Paris, notre ancien quartier, eux, la liberté, la joie de vivre, l’envie de décompresser, l’amitié, l’amour, le week-end, la musique, la diversité, le plaisir de s’en griller une en terrasse, le plaisir de partager un verre, les échanges, les sourires, les rires, la légèreté. Le bonheur et la vie, en résumé. La vie prise pour cible, laissant place au silence et à nos cœurs serrés. Bande d’enfoirés !
Même si la mort fait partie de la vie et n’est jamais juste, depuis vendredi, il est difficile de ne pas penser à ces gens qui ont été au mauvais endroit au mauvais moment, et à leurs proches qui les pleurent à présent. Et en ce lundi matin, égoïstement, j’ai juste envie que l’avion qui ramène Monsieur au Québec arrive le plus vite possible à Montréal, pour que je puisse le serrer fort dans mes bras…
9 commentaires
en effet on n’a qu’une envie après ça serrer très fort tous ceux qui comptent pour nous et leur dire qu’on les aime
Et je dois dire que je ne m’en suis pas privé, quand Monsieur est rentré.
J’avoue avoir eu très envie de rentrer en France pour serrer mes parents dans ma bras, pour dire à ma petite sœur que je l’aime de tout mon cœur, à mon petit frère qu’il me manque au quotidien. Au lieu de ça, j’ai suivi tout ça sur BBC News, la seule chaîne que je pouvais capter de ma campagne anglaise, tout en appuyant sur la touche F5 de mon clavier pour actualiser Twitter. J’ai pleuré aussi, beaucoup, en pensant que ma Maman était à Paris une semaine pile avant les attentats. Elle se promenait Place de la République. A une semaine près, la vie aurait pu prendre une autre direction. J’ai eu de la chance, et j’ai le cœur serré quand je pense à tous ceux qui n’ont pas eu cette même chance. De ce petit bout d’Angleterre d’où je vis, j’ai mal pour Paris. xx
C’est ça qui fait d’autant plus mal et plus peur. Ça aurait pu être chacun de nous… là-bas, ou ici le cœur dévasté par la perte d’un proche.
Des cœurs, c’est bien tout ce que j’arrive à répondre en ce moment. Alors <3
Merci Camille. Je pense que c’est ce dont on a tous besoin en ce moment. Des ♥ et des 🙂 !

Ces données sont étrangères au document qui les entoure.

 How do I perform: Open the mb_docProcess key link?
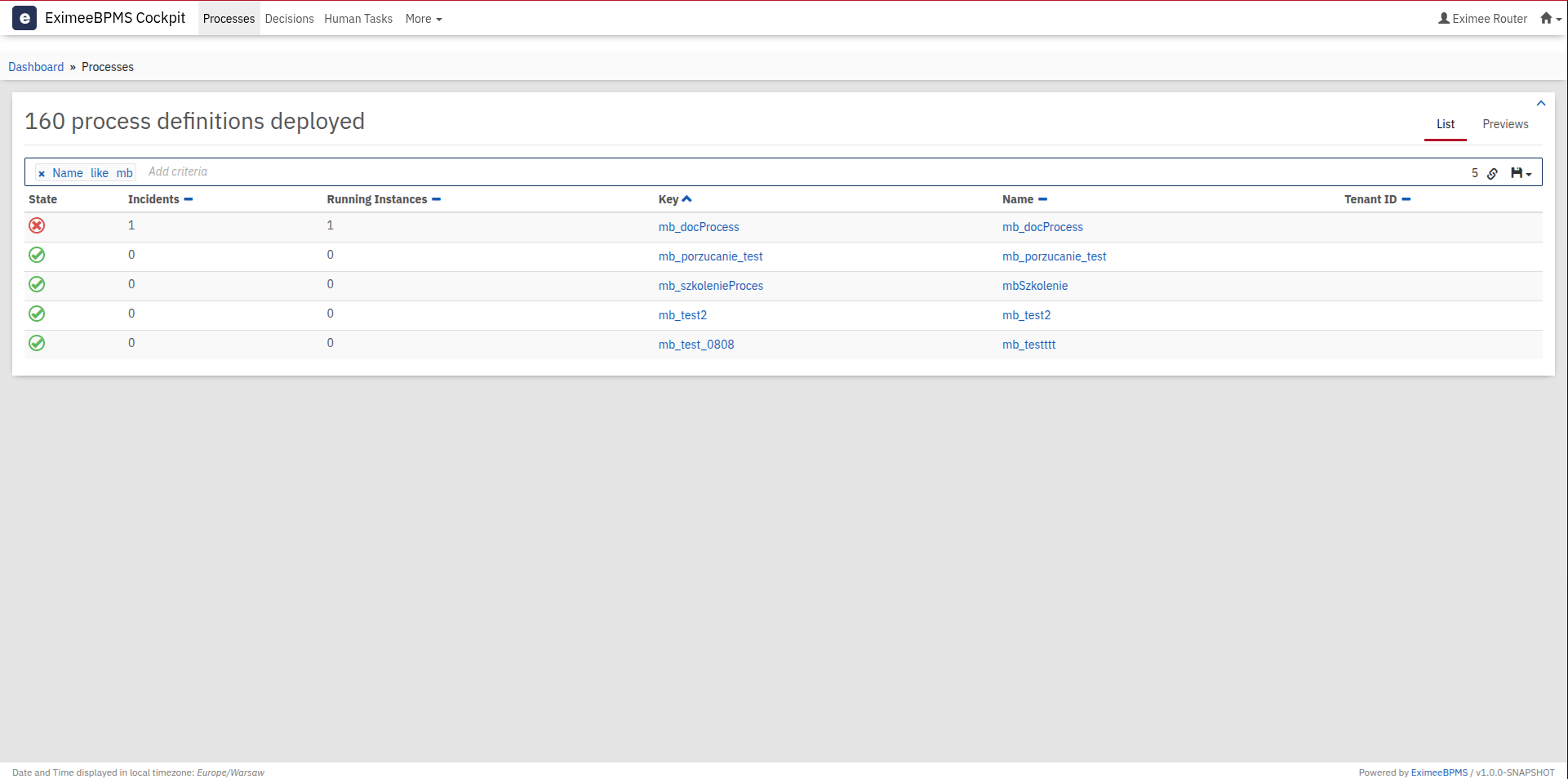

Je ne sais pas pour toi, mais être dans un pays étranger (aussi proche la Belgique soit elle de la France) a été très difficile pour moi. Ne pas pouvoir voir mes amis proches, ma famille et surtout être entourée de gens concernés mais pas touché a été particulièrement compliqué, dans ces moments où on ne veut qu’une chose: être entourés de ceux qu’on aime.

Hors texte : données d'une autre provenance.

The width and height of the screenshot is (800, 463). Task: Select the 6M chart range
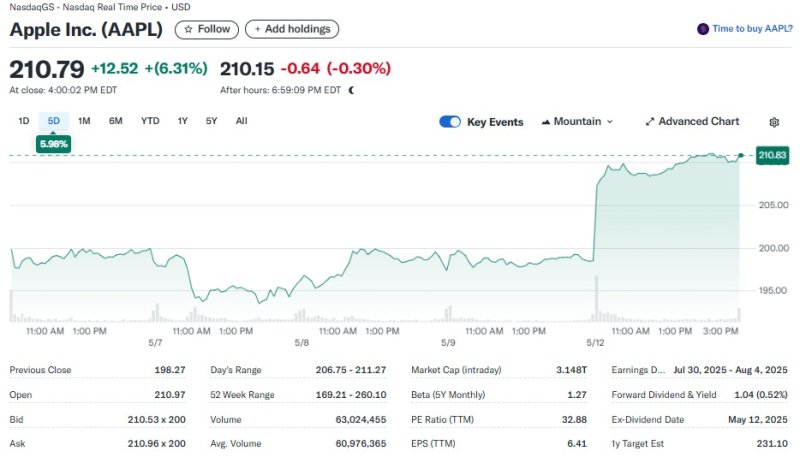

J’espère vraiment – même si je n’y crois pas trop – qu’on en a fini pour longtemps avec ces attentats…
Oui je te suis complètement. Ça a été dur de gérer la distance et le décalage horaire. Quand ici il était l’heure d’aller se coucher, de nouvelles infos tombaient en France et je suis restée plusieurs heures l’oreille collée à la radio. Si loin, cela semblait complètement irréel… Jusqu’à ce que je réalise que tous ces amis signalés « safe » étaient au cœur de cette horreur.
Ce besoin de les voir et de les entendre… De les savoir en sécurité ou mieux près de soi… C’est en effet tous ces sentiments qui ont raisonné en moi ce week end ! Bonne semaine, néanmoins…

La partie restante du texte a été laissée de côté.